Desta forma, a espiritualidade quaker defende a eliminação da necessidade de um “ministro mercenário”, como referem os seus crentes, ou “outro intermediário entre o indivíduo e Deus”. Porque cada um tem a oportunidade e a obrigação de procurar a liderança de Deus, tanto individual quanto colectivamente, nomeadamente na adoração. Defendem ainda que tal como os escritores que compuseram os textos da Bíblia foram inspirados, também a manifestação da Luz Interior, “Deus”, pode permitir em cada crente a experiência da revelação contínua de Deus. Daí que a concordância da igualdade e respeito a todos seja um imperativo, pois todos podem experimentar a Luz Interior. Como é possível a qualquer um exercer a liderança para responder às necessidades de todos, embora de forma igualitária e sem preponderâncias.

Os quakers recusam também fazer juramentos, pois há apenas um único padrão de verdade, não vários nem se pode adaptar. Na fé quaker, o padrão de verdade é tão somente o compromisso de viver simplesmente para que os outros possam simplesmente viver. Por isso, existe a convicção de que a paz pode ser melhor alcançada pelo esforço de confiar no amor, em vez de reagir ao medo.

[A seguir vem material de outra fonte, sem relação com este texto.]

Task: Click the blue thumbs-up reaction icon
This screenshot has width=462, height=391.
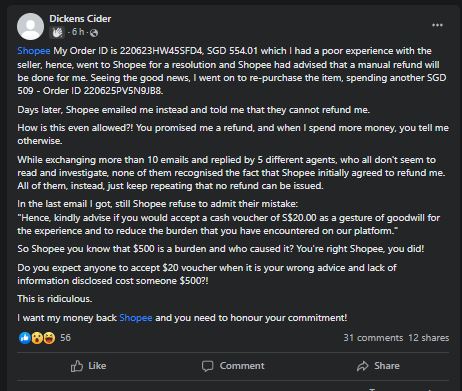Action: coord(25,338)
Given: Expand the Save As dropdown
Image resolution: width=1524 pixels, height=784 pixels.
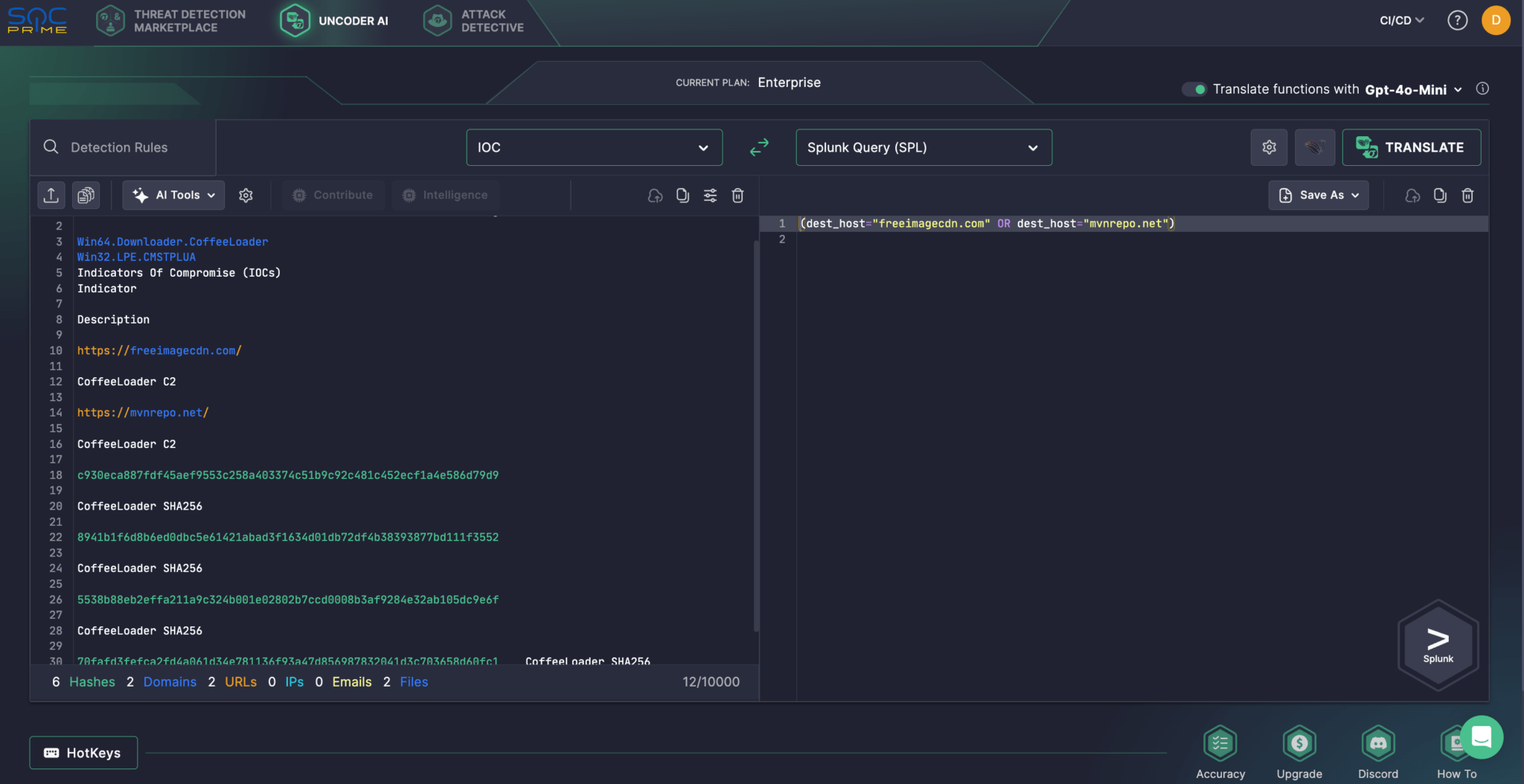Looking at the screenshot, I should click(1317, 195).
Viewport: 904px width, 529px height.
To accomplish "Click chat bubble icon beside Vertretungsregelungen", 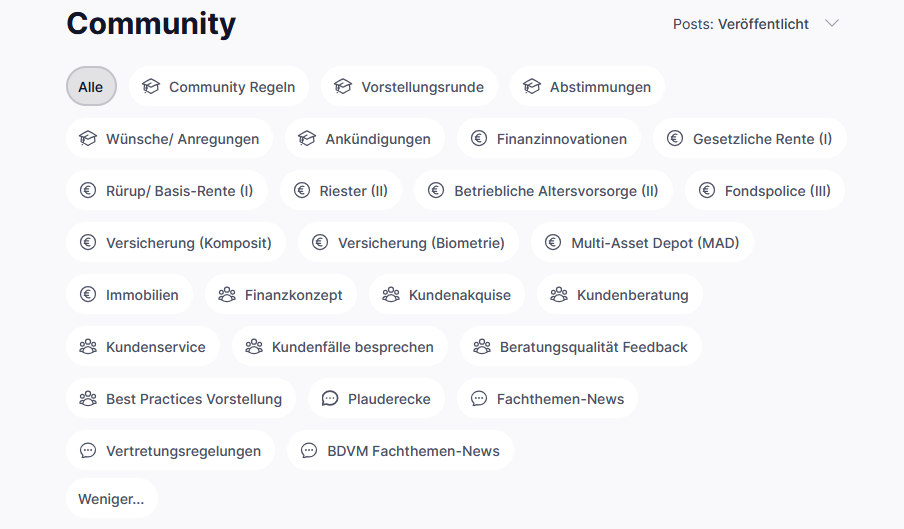I will point(88,451).
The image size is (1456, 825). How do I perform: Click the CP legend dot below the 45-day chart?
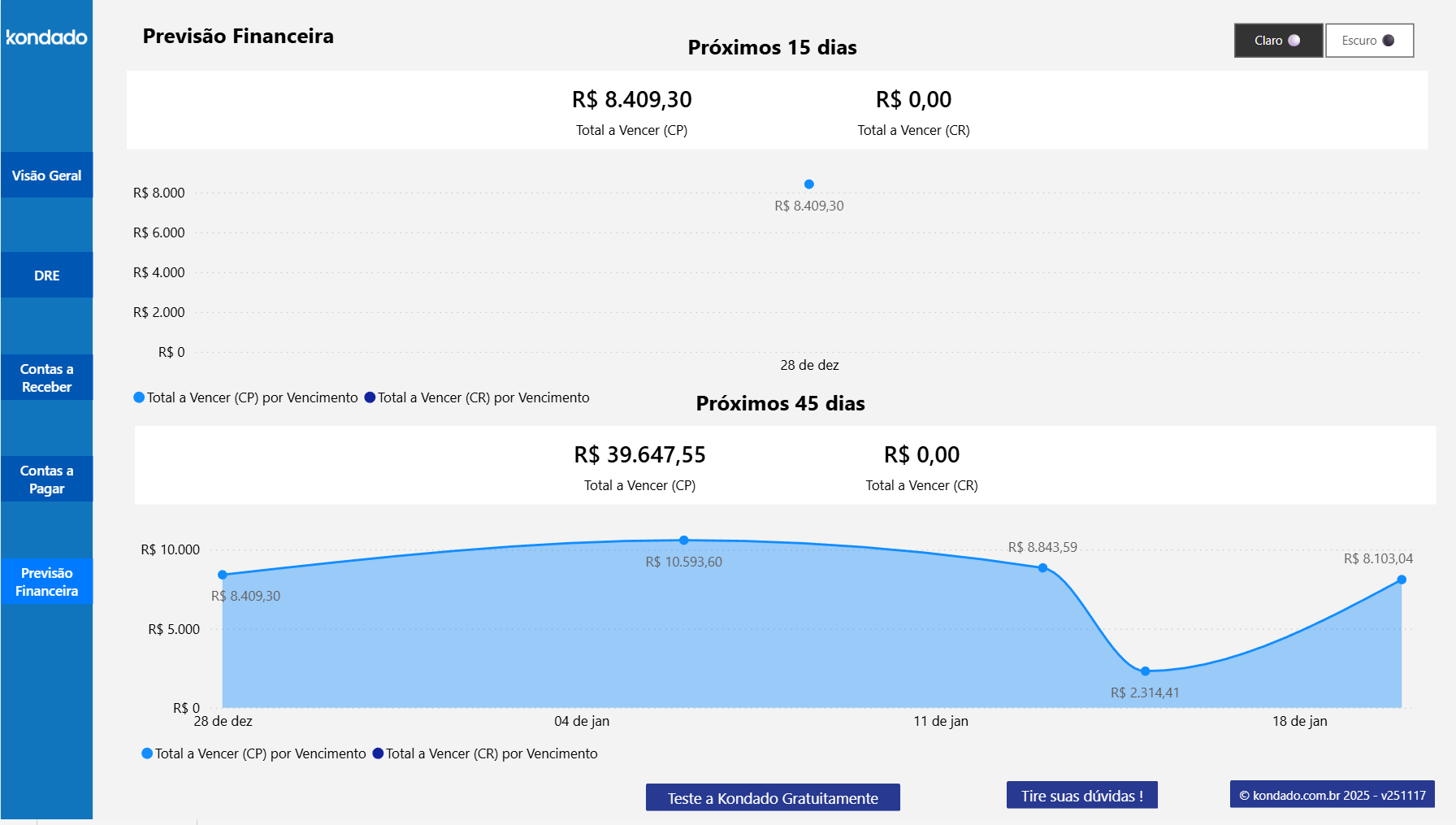[146, 753]
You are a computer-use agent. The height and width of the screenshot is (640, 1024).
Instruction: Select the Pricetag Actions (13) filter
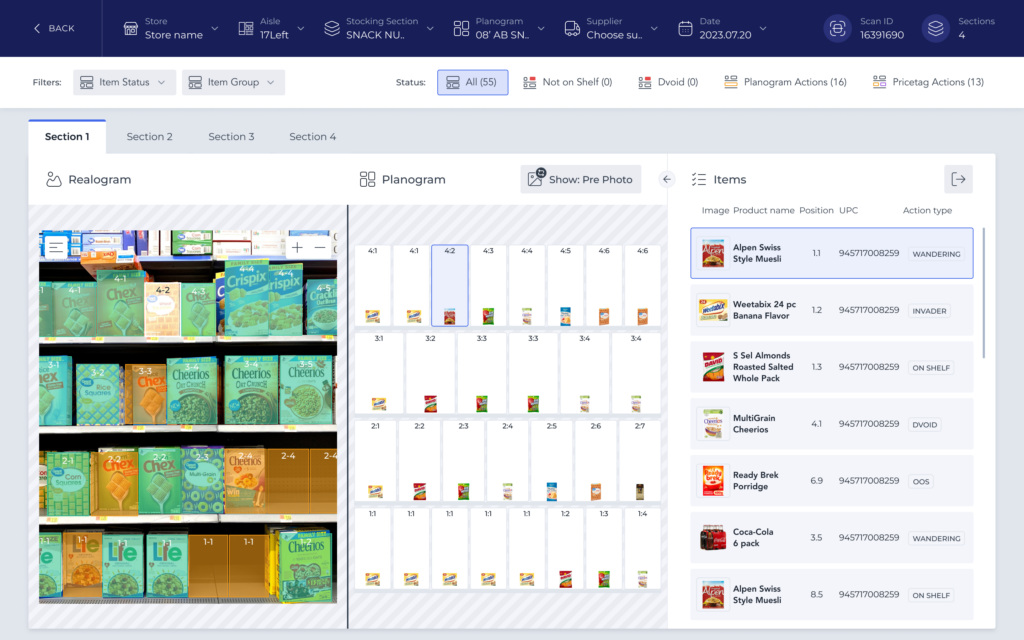928,82
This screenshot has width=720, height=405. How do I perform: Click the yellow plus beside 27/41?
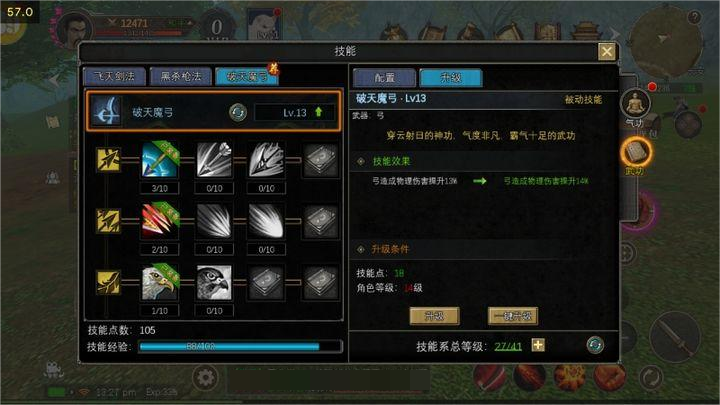click(538, 345)

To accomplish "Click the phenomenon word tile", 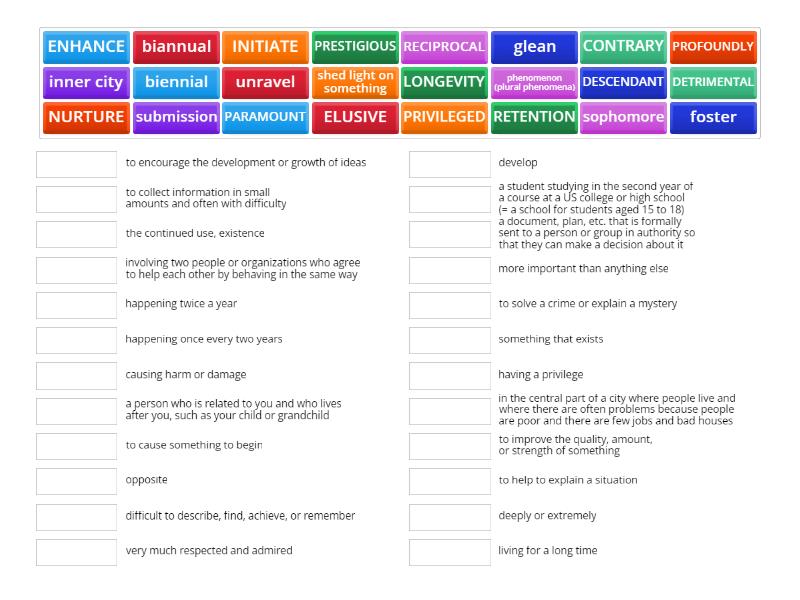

Os quakers não têm credos, como dissemos, desde há 350 anos até hoje. Têm testemunhos de vida e experiência, sim, pois consideram que estes são mais importantes que os credos: estes últimos são doutrinários ou teológicos, dizem, enquanto os testemunhos são espirituais e éticos. Uma das preocupações mais importante dos Amigos assenta na crença de que a vida exterior de uma pessoa, aquilo que ela revela e mostra, deverá dar testemunho da verdade discernida interiormente, do que a pessoa é em si. Deste modo, podemos falar em quatro testemunhos principais que o indivíduo deve exalar, interligados entre si: o da Igualdade, pelo qual Deus existe em cada pessoa e cada um tem oportunidade de expressar essa divindade; o da Integridade, em que cada pessoa deverá estar verdadeiramente em harmonia consigo mesma e ser íntegra espiritualmente, ou seja, tem que viver as suas crenças activamente; a Paz, que é o testemunho básico que mostra uma preocupação positiva em evitar conflitos e reforça o compromisso com a não violência na resolução de todas as questões de tensão; e por fim, a Simplicidade, o compromisso de viver de forma simples para que os outros simplesmente possam viver, evitando excessos, vivendo intencionalmente e sem hesitações na bondade, sendo fiel, enfim, às suas próprias crenças.